Como se esperava, Conservadores ou Trabalhistas não obtiveram maioria para formarem governo. Isso já era esperado. Como o voto é distrital, e tem que vir da Irlanda, Irlanda do Norte, Escócia, País de Gales (e da própria Inglaterra), é preciso para ver quantos parlamentares o Liberal-Democrata elegerá.

Mas de qualquer maneira, a revelação que foi Nick Glegg, numa reviravolta. Antes, dizia, “não faremos coalizão com os Conservadores”. Agora, como os mais votados são os Conservadores, o líder Democrata, que dava a impressão de preferir os Trabalhistas, muda de posição.

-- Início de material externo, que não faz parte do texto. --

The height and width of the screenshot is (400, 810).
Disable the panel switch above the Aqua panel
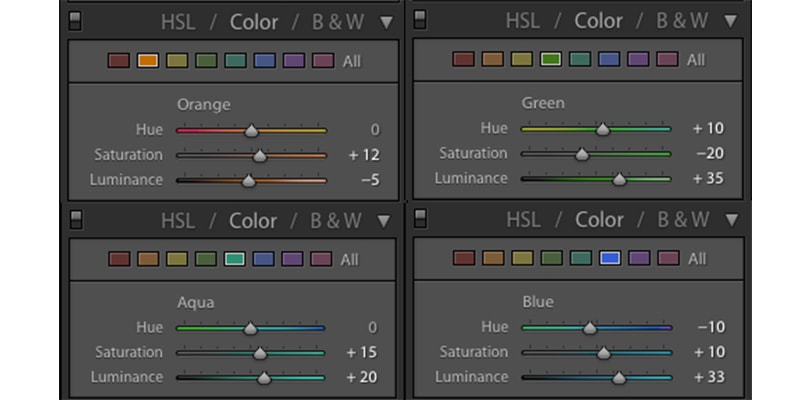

Revelação, mas não revolução. “O rei (rainha hoje) reina mas não governa. E o povo, “representado” pelos três partidos?

A Câmara dos Comuns, tem 650 cadeiras, todas renovadas agora. Teoricamente, com 326 deputados (isolados ou com aliados), é possível governar. Mas com essa vantagem de 1 voto não conseguirão uma semana de Poder.

O mínimo seria formar uma bancada de 350 votos, deixando 300 para a oposição. Vantagem de 50 votos, capaz de resistir e até impedir qualquer voto de confiança. Mas tudo dependerá do conhecimento desses 650 deputados. A partir daí, podem ser feitos os cálculos, os acordos e as somas de votos.

No momento, às 4 da tarde em Londres, Cameron, Brown e Clegg esperam as definições númericas para se definirem politicamente. E lógico, em termos de Poder. E dependendo das diferenças, até de uma nova eleição, que não se acredita que seja obrigatório, imediatamente.